• Objective 1: List every library that the equilibrium solver documentation below assumes has already been imported.

Generic equilibrium solver¶

EQTK’s main high level interface to solving the coupled equilibrium problem is eqtk.solve(). It requires as input initial concentrations $$\mathbf{c}^0$$ and either a stoichiometric matrix $$\mathsf{N}$$ or a conservation matrix $$\mathsf{A}$$. Depending on the data types of these inputs, other inputs, such as equilibrium constants and free energies, may be required.

In what follows, we will assume that Numpy, Pandas, and EQTK have been imported respectively as np, pd, and eqtk.

• Source material:
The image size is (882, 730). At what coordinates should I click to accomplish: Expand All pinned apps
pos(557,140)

--

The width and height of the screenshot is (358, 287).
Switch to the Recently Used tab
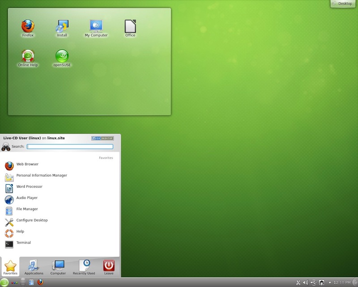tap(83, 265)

* * *

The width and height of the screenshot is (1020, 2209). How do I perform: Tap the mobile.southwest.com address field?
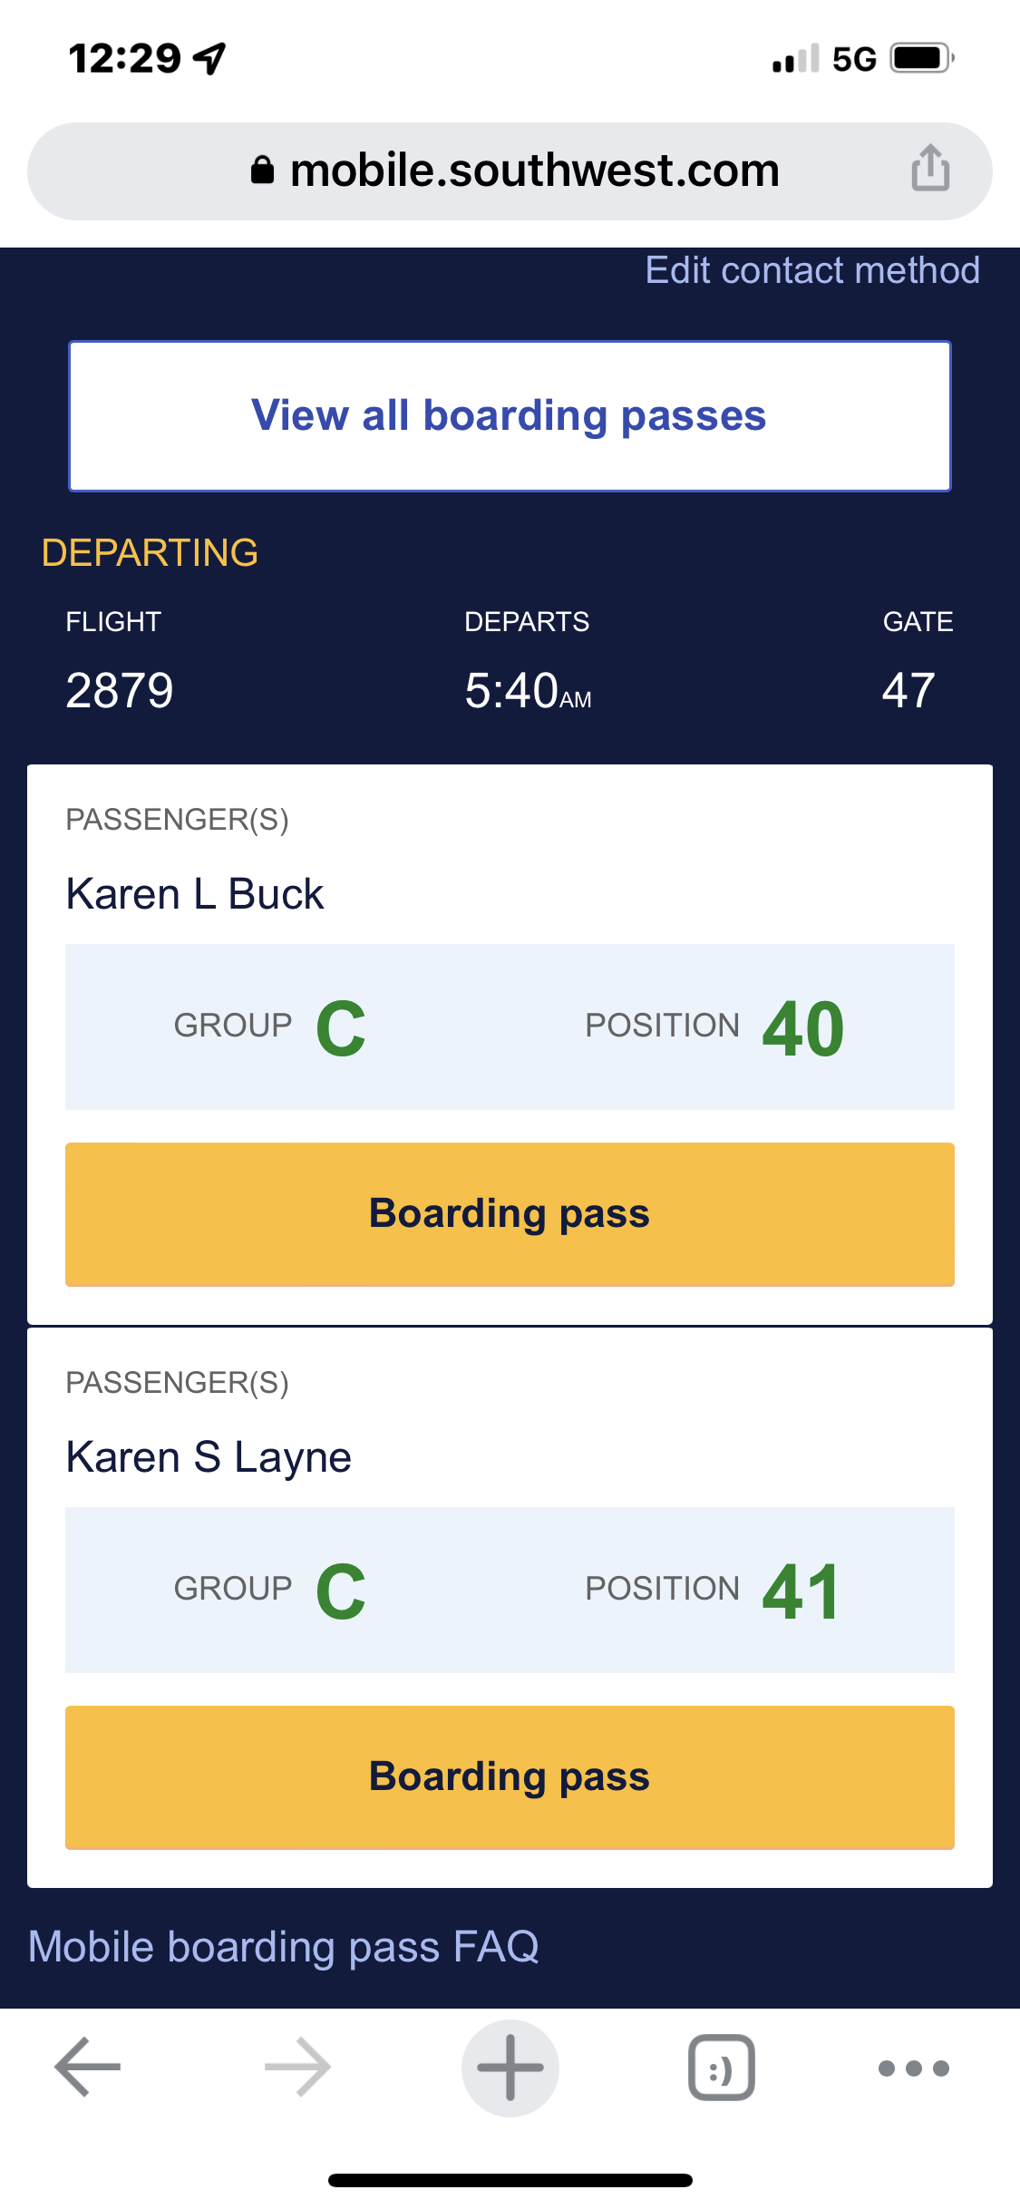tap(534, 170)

• Objective 2: Output the part of the rows that opens with the line containing "The width and height of the screenshot is (1020, 2209)." and closes with the line containing "tap(534, 170)", both lines included, and leave out the pictures.

• Finished answer 1: Numpy, Pandas, EQTK

• Finished answer 2:
The width and height of the screenshot is (1020, 2209). How do I perform: Tap the mobile.southwest.com address field?
tap(534, 170)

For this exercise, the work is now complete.